Differentiation of phagocytes into macrophages usually takes place when they become extravascular, migrating from the vessels into the tissues and therefore usually not seen in circulation. Their phagocytic capability is well documented, but resting macrophages in tissues are difficult to distinguish from fibrocytes in H&E stained sections.
2.2.2 Secondary Circulation
Studies indicate that fish lack a true lymphatic system but a second vascular system derived from and connected to the primary circulation is present. Analogies between the lymphatic and the secondary system have been noted and observed in skin, fins, gills, oral mucosa and lining of the peritoneum, however it remains to be determined whether the secondary system is the antecedent of a lymphatic system or a coincidentally similar structure.

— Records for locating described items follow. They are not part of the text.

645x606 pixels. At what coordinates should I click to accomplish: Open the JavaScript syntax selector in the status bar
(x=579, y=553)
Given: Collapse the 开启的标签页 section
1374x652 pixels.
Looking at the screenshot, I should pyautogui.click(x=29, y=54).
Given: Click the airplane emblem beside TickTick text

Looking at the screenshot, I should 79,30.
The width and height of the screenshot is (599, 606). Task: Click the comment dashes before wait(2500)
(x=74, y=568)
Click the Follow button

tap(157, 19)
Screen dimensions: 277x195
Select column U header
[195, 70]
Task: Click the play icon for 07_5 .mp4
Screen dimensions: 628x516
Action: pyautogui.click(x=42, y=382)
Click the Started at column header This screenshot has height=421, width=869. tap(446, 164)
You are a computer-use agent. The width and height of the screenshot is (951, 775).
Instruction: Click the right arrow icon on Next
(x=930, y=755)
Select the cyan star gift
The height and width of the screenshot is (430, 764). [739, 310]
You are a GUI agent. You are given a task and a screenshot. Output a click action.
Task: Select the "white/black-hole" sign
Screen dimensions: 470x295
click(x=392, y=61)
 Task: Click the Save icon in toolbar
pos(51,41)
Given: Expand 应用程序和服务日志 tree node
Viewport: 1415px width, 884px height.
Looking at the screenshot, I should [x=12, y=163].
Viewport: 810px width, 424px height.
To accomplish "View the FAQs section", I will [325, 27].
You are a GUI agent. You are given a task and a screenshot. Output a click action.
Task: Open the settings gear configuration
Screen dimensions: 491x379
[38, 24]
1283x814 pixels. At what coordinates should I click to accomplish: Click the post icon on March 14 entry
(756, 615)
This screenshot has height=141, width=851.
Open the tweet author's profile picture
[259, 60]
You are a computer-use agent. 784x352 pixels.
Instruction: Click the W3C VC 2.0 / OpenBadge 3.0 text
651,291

The spleen is usually dark red or almost black in colour and a discrete organ with sharply defined edges located near the greater curvature of the stomach. A thin serous capsule covers the surface. The spleen functions as a haematopoietic organ, a temporary blood bank and as a remover of circulating antigens and effete blood cells. Occasionally, two or more spleens may be recorded and the organ may also be located elsewhere in the abdominal cavity (Fig. 2.14). The spleen structure is provided by a capillary and a connective tissue meshwork among which the cells fill up the interspaces i.e. erythroblasts, mature and immature erythrocytes, lymphocytes, monocytes and macrophages. The parenchyma of the spleen is composed of white pulp, namely lymphoid tissue, surrounding small arteries which diffusely intermeshes with the haematopoietic red pulp, composed of a reticular cell network and supporting blood-filled sinusoids. There is no sharp demarcation between red and white pulp as the parts rich in erythrocytes and those rich in lymphocytes are intermingled (Fig. 2.15). The ellipsoids form the main elements of the spleen and are a thick-walled filter capillary network gradually forming from the artery which enters the organ. Each ellipsoid comprises a thick basement membrane-bound tube within which the vessels run and is separated from the membrane by a layer of sheathed components. Degradation products of senescent erythrocytes are stained yellow by H&E and known as haemosiderin, a common feature in the spleen parenchyma. Perl’s staining is used to differentiate haemosiderin deposits (see Fig. 4.22). Variable numbers of melanomacrophages may be found scattered in the spleen tissue. Phagocytic cells capable of trapping large quantities of particulate matter from the circulating blood, once replete migrate to the ellipsoids to the melanomacrophages.
Fig. 2.14
Spleen in abdominal cavity of Atlantic salmon, note duplicate organ in this case
Fig. 2.15
Spleen of adult Atlantic salmon. Medium power
2.3 Integument System
The structure of the skin varies to some extent among species but is basically composed of two layers: an outer epidermis and an underlying dermis. The epidermis constitutes the barrier between the body and the aquatic environment and can be divided into two additional layers. The outer epithelium is composed of stratified squamous cells and a basal layer of undifferentiated cuboid germinal cells. The depth is greatest on the head and over the fins where scales are absent. The thickness of epidermis and number of mucous-secreting goblet cells in the epidermis varies between species and location on the body. Their number may increase during sexual maturation and spawning migration, and lymphocytes can also be present in the epidermis (Fig. 2.16). Mucous cells have characteristic basal, compact nuclei. The epidermis sits on a thin acellular layer that can be observed by light microscopy and is the fusion of the basal and the reticular lamina known as the basement membrane, although the components, i.e. the basal lamina, can only be observed by electron microscopy.